Den Mennoniten im Koenigreiche Preussen war laut Allerhoechster
Deklaration von 1801 nicht erlaubt, ihre Laendereien zu erweitern, noch andere
ausser den schon vorhandenen kaeuflich an sich zu bringen, weil sie sich ihren
Glaubensgrundsaetzen nach, der Kantonpflichtigkeit nicht unterwerfen konnten.
Dadurch gerieten sie bei zunehmender Familienzahl in bedraengte Umstaende. Nun
waren schon frueher auf das Verlangen Ihrer Majestaet der Kaiserin Katharina Mennoniten
ins suedliche Russland eingewandert. Auf Grund dieses Verlangens und auf die den
im Chortitzer Bezirk im Jekaterinoslawschen Gouvernement angesiedelten Mennoniten
von Sr.
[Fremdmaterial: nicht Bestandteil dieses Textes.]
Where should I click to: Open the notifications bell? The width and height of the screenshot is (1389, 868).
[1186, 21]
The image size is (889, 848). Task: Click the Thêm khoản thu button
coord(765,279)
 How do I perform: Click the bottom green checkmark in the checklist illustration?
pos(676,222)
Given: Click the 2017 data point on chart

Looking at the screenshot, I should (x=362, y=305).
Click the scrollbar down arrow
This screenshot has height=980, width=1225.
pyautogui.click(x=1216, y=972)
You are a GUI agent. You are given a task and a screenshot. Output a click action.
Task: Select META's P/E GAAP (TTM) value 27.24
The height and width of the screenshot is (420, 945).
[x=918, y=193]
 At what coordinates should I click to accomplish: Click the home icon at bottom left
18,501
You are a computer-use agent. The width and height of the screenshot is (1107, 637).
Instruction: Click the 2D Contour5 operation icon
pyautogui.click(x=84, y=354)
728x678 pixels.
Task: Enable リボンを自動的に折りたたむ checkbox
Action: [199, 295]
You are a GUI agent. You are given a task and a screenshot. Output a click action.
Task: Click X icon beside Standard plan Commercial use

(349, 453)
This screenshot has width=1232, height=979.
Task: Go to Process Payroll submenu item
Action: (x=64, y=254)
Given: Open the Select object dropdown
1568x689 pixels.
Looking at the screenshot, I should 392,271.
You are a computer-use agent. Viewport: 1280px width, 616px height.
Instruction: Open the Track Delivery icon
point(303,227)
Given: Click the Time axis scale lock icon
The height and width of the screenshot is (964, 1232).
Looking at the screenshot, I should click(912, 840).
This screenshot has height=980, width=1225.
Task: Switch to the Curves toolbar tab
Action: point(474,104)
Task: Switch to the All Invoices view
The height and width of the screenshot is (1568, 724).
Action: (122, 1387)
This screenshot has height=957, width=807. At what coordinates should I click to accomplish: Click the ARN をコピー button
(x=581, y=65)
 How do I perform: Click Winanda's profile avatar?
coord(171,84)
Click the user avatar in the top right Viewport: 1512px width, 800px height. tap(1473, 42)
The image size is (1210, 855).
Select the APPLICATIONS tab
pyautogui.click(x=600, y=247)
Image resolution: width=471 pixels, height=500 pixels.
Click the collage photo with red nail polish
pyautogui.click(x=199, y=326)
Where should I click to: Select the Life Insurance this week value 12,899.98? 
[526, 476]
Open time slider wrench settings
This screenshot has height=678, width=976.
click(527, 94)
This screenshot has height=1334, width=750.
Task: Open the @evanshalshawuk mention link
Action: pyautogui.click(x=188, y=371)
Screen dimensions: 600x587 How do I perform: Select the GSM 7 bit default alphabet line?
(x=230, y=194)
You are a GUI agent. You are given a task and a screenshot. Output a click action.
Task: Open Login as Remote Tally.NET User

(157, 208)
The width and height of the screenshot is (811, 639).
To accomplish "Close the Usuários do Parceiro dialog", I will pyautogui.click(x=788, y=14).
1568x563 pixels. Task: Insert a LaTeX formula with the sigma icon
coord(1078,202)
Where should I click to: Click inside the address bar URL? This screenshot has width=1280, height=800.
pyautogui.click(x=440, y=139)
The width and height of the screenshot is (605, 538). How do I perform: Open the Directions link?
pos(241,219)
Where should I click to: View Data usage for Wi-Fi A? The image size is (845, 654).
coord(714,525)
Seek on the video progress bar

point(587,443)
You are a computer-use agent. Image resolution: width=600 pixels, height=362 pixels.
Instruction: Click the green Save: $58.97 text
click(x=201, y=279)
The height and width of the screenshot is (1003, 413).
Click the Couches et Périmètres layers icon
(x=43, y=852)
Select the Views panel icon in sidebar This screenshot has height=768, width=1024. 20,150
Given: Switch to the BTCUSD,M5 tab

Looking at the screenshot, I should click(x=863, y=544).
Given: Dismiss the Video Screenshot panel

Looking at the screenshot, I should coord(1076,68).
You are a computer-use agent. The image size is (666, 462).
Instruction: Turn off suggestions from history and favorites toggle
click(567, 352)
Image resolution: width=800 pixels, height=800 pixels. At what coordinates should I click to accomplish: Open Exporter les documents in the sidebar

Majestaet Kaiser Paul 1800 am 6. September Allerhoechst verliehenen Privilegien,
wanderten 1803 und 1804 eine bedeutende Anzahl Familien aus dem Koenigreich Preussen,
der Provinz Westpreussen und den Regierungsbezirken Marienwerder und Danzig in
das suedliche Russland, wo sie sich im taurischen Gouvernement niederliessen.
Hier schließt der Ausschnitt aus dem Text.